-- Your instructions --
Pick each line that has "link" out of the records.

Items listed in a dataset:
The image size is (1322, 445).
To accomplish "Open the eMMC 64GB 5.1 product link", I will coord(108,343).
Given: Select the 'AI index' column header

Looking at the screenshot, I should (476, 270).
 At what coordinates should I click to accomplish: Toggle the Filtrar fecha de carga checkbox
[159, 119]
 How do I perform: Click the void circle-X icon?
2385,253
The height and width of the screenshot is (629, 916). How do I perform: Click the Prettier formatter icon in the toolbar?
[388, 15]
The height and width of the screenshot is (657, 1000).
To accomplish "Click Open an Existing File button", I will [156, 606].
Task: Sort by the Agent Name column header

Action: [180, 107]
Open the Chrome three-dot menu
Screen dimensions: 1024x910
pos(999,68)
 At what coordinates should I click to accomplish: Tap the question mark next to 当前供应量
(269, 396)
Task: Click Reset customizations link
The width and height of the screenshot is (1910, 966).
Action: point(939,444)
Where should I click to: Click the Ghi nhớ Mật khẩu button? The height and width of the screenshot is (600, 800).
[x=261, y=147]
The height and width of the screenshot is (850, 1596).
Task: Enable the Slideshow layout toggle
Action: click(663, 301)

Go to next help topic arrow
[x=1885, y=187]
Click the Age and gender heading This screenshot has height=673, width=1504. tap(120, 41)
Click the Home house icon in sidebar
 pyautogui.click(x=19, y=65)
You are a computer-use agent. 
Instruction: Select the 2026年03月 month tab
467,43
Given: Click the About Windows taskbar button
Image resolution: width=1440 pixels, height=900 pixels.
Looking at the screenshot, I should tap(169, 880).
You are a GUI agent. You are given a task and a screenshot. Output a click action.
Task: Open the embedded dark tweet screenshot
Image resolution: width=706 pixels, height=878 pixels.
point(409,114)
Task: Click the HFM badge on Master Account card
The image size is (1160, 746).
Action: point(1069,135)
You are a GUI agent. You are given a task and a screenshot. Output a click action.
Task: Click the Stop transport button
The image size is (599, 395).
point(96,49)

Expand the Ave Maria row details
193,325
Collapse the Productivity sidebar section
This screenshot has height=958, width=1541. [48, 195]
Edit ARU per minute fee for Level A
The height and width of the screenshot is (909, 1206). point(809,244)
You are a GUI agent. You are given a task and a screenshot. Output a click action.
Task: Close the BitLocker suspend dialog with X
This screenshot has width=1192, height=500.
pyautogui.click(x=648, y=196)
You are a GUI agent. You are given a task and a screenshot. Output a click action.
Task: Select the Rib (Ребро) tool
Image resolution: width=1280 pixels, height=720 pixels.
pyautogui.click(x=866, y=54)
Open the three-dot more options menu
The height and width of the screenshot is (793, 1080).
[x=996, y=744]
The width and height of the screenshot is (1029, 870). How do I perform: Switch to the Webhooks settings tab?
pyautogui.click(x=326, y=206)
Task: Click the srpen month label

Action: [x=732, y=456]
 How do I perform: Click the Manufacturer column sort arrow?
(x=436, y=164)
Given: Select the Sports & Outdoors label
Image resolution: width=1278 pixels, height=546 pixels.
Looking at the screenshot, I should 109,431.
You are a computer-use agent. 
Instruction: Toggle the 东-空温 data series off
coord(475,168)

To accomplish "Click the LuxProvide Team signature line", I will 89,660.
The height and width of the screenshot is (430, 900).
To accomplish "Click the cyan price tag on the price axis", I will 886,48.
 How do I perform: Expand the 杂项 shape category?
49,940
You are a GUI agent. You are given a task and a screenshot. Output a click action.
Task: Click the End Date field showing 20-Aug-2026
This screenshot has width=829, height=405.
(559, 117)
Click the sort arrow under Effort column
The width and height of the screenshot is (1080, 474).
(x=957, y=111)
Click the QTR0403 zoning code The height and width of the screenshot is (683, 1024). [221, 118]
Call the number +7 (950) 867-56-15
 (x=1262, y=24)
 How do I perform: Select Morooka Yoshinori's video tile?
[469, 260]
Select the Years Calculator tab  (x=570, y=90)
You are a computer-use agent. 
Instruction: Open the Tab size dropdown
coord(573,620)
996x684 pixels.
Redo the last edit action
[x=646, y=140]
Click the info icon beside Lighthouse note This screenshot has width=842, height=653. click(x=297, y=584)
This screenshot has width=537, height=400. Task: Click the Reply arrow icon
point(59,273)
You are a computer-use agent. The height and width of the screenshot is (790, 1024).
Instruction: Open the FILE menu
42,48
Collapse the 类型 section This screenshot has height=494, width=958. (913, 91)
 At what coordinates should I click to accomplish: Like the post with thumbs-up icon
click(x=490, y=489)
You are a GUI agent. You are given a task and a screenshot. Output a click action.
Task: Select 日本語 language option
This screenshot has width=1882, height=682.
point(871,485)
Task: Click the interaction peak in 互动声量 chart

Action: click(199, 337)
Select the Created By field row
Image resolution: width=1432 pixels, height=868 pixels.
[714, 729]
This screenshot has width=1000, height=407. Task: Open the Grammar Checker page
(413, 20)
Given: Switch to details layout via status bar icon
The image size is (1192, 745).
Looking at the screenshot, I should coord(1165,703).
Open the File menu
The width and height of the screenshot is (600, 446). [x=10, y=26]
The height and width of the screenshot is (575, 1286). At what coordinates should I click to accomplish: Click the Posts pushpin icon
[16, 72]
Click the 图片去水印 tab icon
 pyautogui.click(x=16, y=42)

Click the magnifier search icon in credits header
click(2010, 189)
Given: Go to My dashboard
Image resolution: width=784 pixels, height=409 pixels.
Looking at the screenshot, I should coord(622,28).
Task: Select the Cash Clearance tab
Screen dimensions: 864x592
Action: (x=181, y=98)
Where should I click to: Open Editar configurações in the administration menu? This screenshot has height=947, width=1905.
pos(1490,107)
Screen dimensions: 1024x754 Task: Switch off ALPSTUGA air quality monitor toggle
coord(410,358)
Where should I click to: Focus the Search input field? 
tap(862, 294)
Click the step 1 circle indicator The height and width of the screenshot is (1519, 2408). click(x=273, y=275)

-- Written answer --
To accomplish "Open the eMMC 64GB 5.1 product link", I will coord(108,343).
Task: Click Reset customizations link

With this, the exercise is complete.